**TASK TO COMPLETE**:
The result should be a faithful copy of every entry below, with the pictures left out.

(Pixel coordinate grounding data)

┄┄┄┄┄┄┄┄┄┄┄┄┄┄┄┄┄┄┄┄

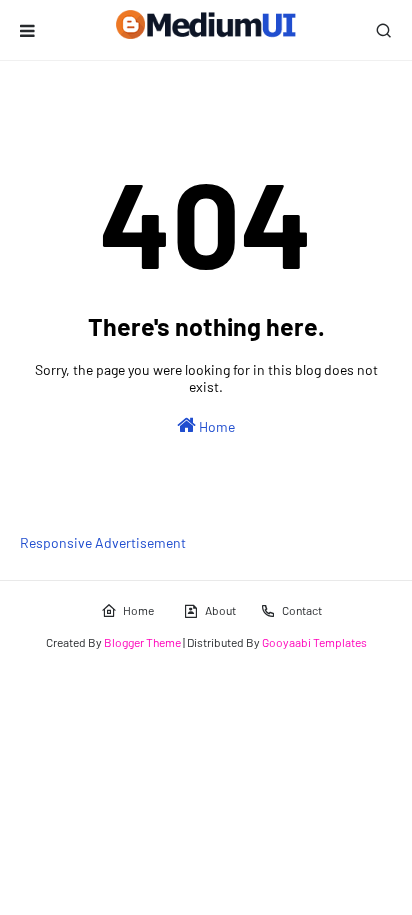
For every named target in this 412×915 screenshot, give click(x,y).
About (220, 610)
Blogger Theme (142, 642)
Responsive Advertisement (103, 542)
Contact (302, 610)
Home (215, 426)
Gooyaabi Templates (314, 642)
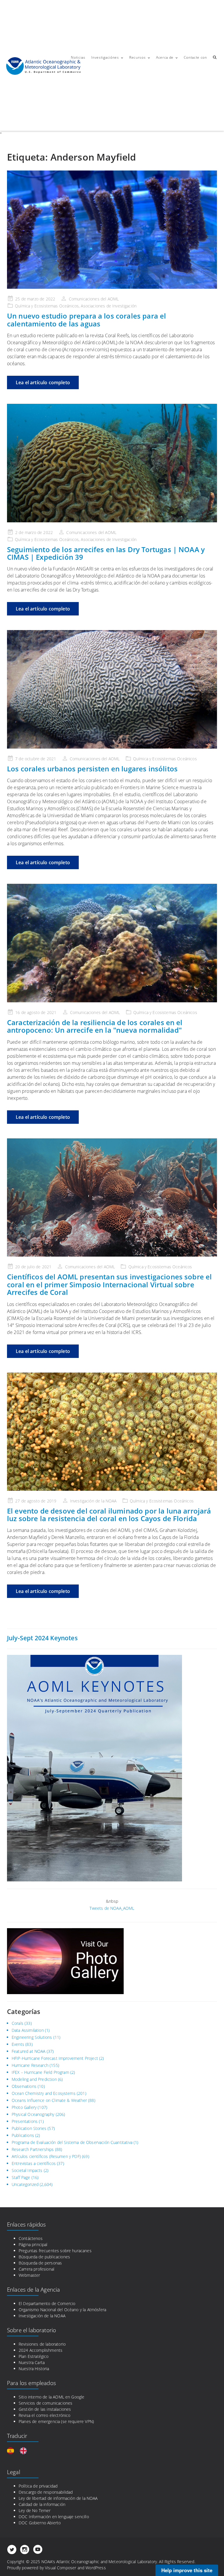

┄┄┄┄┄┄┄┄┄┄┄┄┄┄┄┄┄┄┄┄

**SOLUTION**:
For every named target in this 412×915 screenshot, give click(x,y).
About (220, 610)
Blogger Theme (142, 642)
Responsive Advertisement (103, 542)
Contact (302, 610)
Home (215, 426)
Gooyaabi Templates (314, 642)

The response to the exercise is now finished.